Data to use:
· · ·

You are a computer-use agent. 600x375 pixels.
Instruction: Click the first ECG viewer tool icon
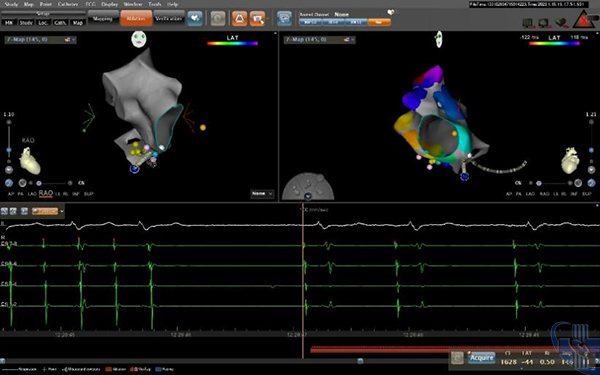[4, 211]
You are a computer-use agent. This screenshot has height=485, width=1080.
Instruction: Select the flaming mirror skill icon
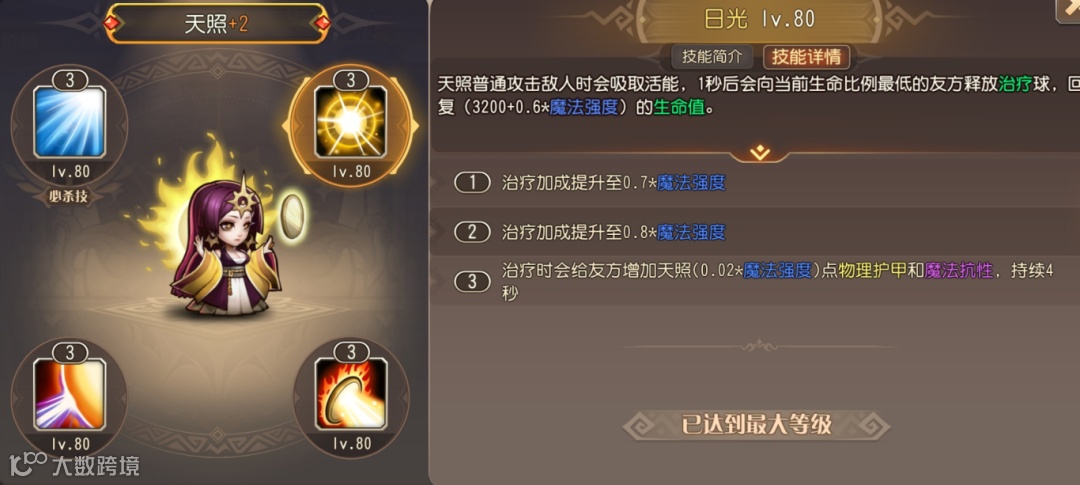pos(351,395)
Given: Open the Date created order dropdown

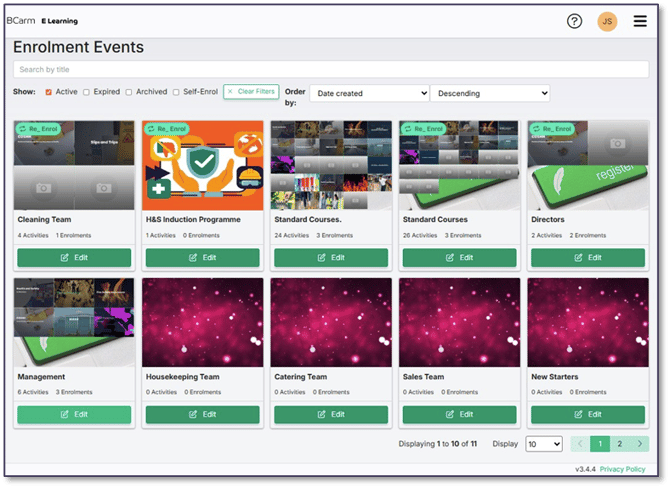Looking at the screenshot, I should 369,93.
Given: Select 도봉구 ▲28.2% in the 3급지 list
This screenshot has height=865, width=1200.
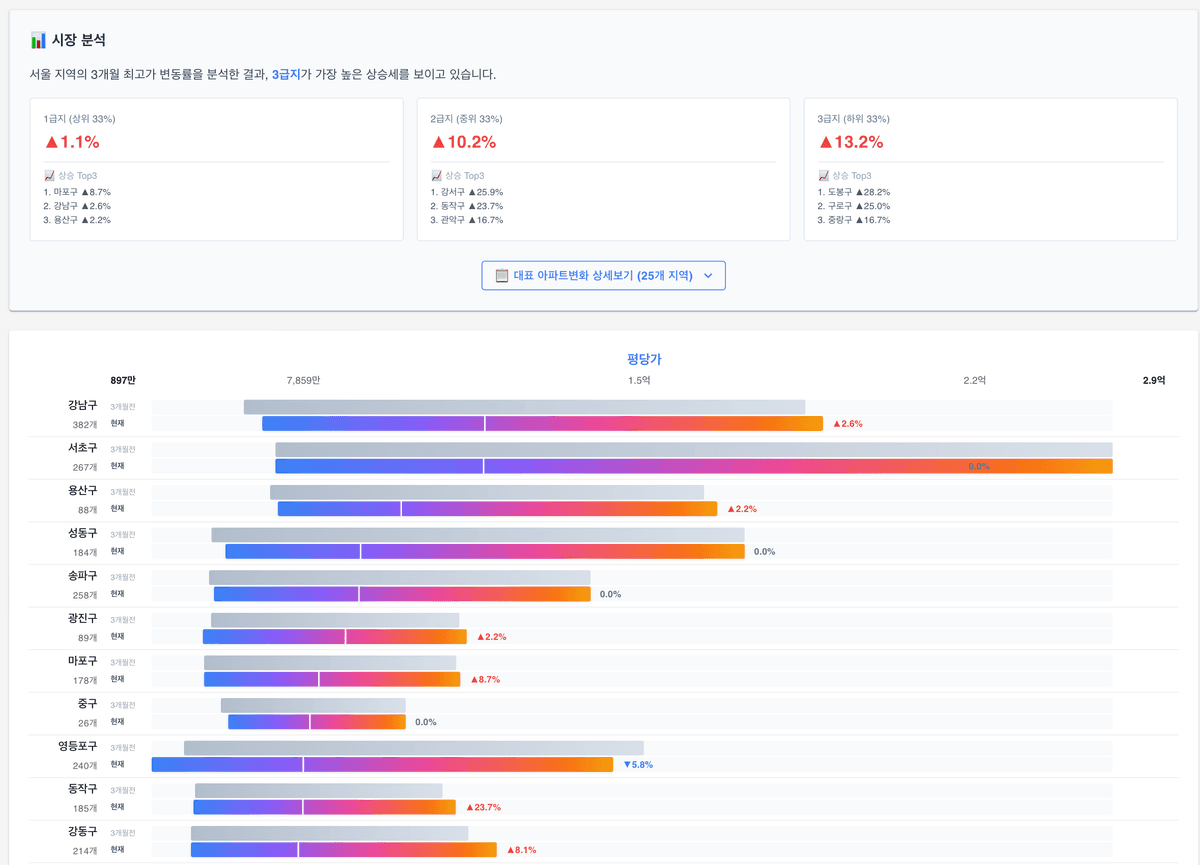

· · ·

What you need to do:
Without any pictures, restate word for word only the lines from the one with "Instruction: Select the" through the end of the listing.

Solution to the exercise:
Instruction: Select the flaming mirror skill icon
pos(351,395)
Given: Open the Date created order dropdown

Looking at the screenshot, I should 369,93.
Given: Select 도봉구 ▲28.2% in the 3급지 list
This screenshot has height=865, width=1200.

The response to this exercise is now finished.